These are just a few reasons you may need to work from home (WFH, telecommute, transfigure your dining room into an office), but that shouldn’t stop you from performing at your absolute peak.
Without further adieu, here are seven hacks to help you knock out your tasks as speedily and effectively as possible.
1.Stick to a Routine
Deadlines remain the same whether you’re commuting to the office or crawling out of bed to hit the typewriter. In turn, maintaining a routine, one where you wake up at a fixed time, put on a new set of clothes, and delineate when to close your laptop, helps you keep a healthy work-life balance – the once elusive dichotomy you finally have charge of.
2.Instead of Preparing Food, Consume Raw Ingredients
Just because you committed to a routine, doesn’t mean you can’t streamline each step in between. Eating is no exception as consuming solely the bare ingredients empowers you to leverage the “time” out of “lunchtime.” Don’t worry, your body receives the same nutrients when chasing celery sticks with creamy Italian as it would with a tedious salad, so go ahead and take advantage of your newfound time.
3.Brush Your Teeth Once A Week For Fourteen Minutes
Not unlike preparing meals, semi-daily tooth brushing is an overlooked time sink.

# [TO BE DONE]
**A.** According to the work-from-home tips, what does a routine involve?
**B.** Please retype the stretch of the work-from-home tips from "These are just" through "have charge of.".
**C.** Extend the work-from-home tips, picking up after their last sentence.

# [INFORMATION SHOWN]

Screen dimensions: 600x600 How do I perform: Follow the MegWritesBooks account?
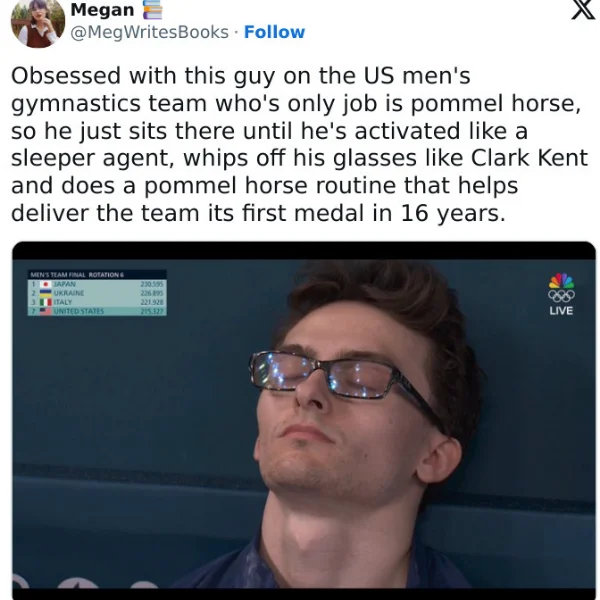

==

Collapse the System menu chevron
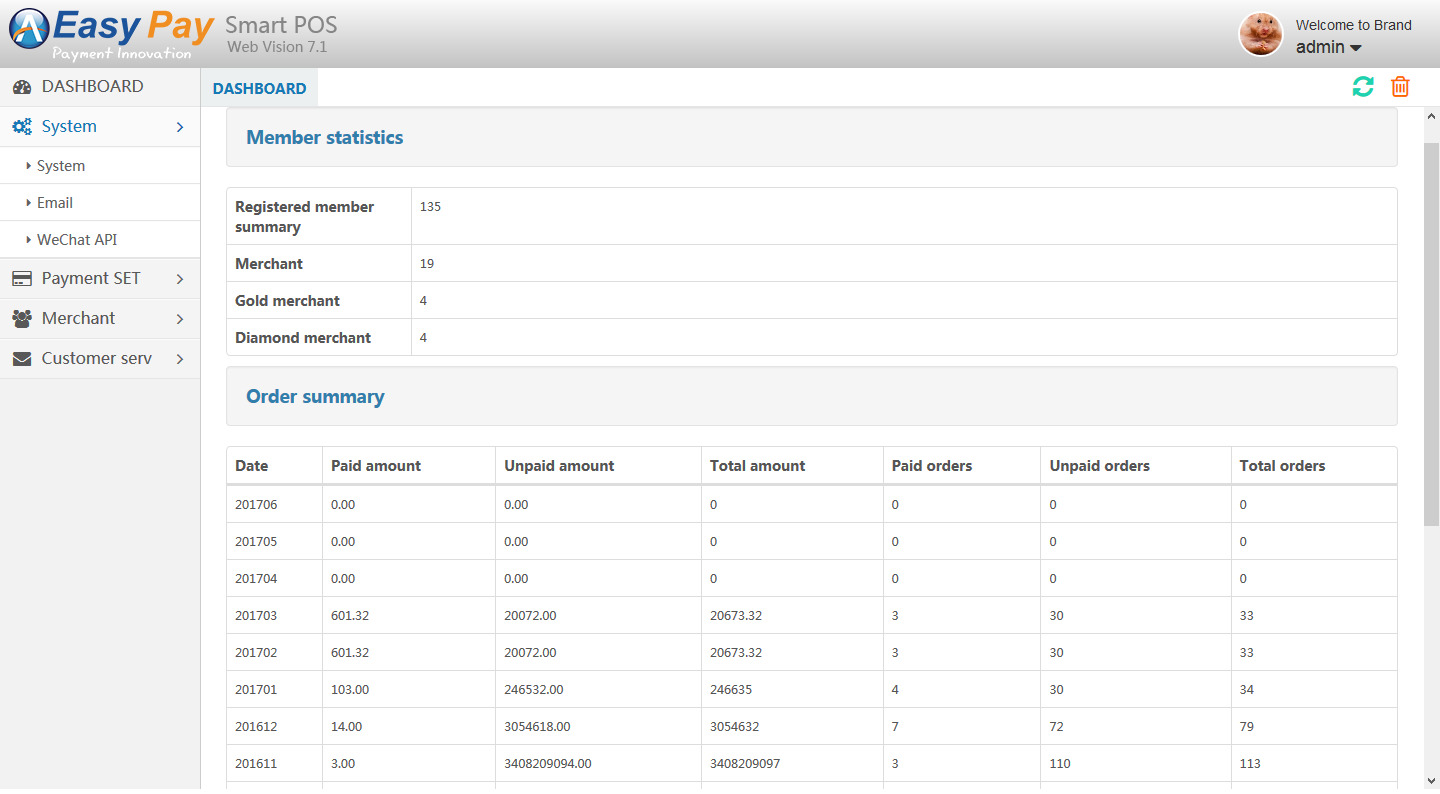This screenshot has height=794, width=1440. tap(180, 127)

--

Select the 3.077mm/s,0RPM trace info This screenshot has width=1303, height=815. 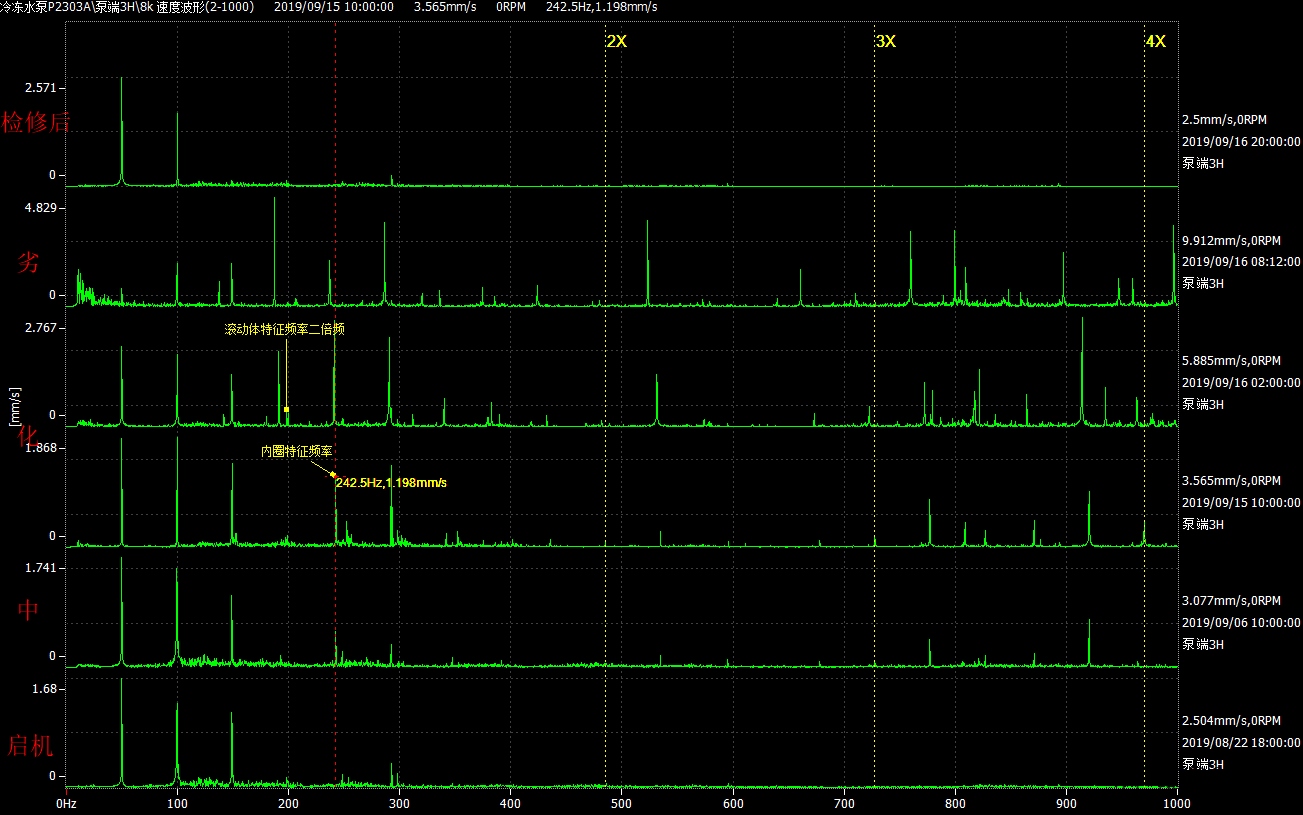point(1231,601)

# [RESPONSES TO THE TASKS]
**A.** Waking up at a fixed time, putting on a new set of clothes, and setting when to close your laptop.

**B.**
These are just a few reasons you may need to work from home (WFH, telecommute, transfigure your dining room into an office), but that shouldn’t stop you from performing at your absolute peak.
Without further adieu, here are seven hacks to help you knock out your tasks as speedily and effectively as possible.
1.Stick to a Routine
Deadlines remain the same whether you’re commuting to the office or crawling out of bed to hit the typewriter. In turn, maintaining a routine, one where you wake up at a fixed time, put on a new set of clothes, and delineate when to close your laptop, helps you keep a healthy work-life balance – the once elusive dichotomy you finally have charge of.

**C.**
By consolidating the American Dental Association’s recommended oral hygiene schedule into just under one power-quarter-hour, you save precious time not fumbling with your toothpaste tube and preserve 13 dollops of toothpaste each week. The more you adhere to this hack, the more time and toothpaste you save.
4.Maim Your Phone Beyond Repair
Your phone, and I cannot stress this enough, zaps your focus.
“Just one more video. Shall I make a meme? Oh, how about I send an emoji to the big group chat of friends I’m in? It’s so great that I can communicate with all of my close friends, of which I have dozens, at just the tap of a screen! Having this many friends is so tough because they want to talk to me all the time, even during work!”
The reason this stream of consciousness sounds so familiar is because your phone shares the same aura, let alone the same Wi-Fi network as you, at the expense of productivity. Many bloggers suggest putting your phone out of sight and out of mind, but those truly committed to their trade let nothing stand in the way of success. This is why you must put your phone out of service… for good.
5.Place a Monitor At Every Vantage Point From Your Workspace
You have far more real estate in your home than at your office. Therefore, you shouldn’t have to waste daylight clicking through tabs just to find a client’s email.
This is where a second monitor comes in. Add a third while you’re at it for the group spreadsheet. Now a fourth as your actual “working screen.” Hang on, two monitors to your right, two to your left, the middle, dearth of a terminal to display work-related content, yearns for a purpose. Queue the fifth monitor.
Until a monitor occupies every possible perspective from your chair, you deprive yourself and your company of your true potential.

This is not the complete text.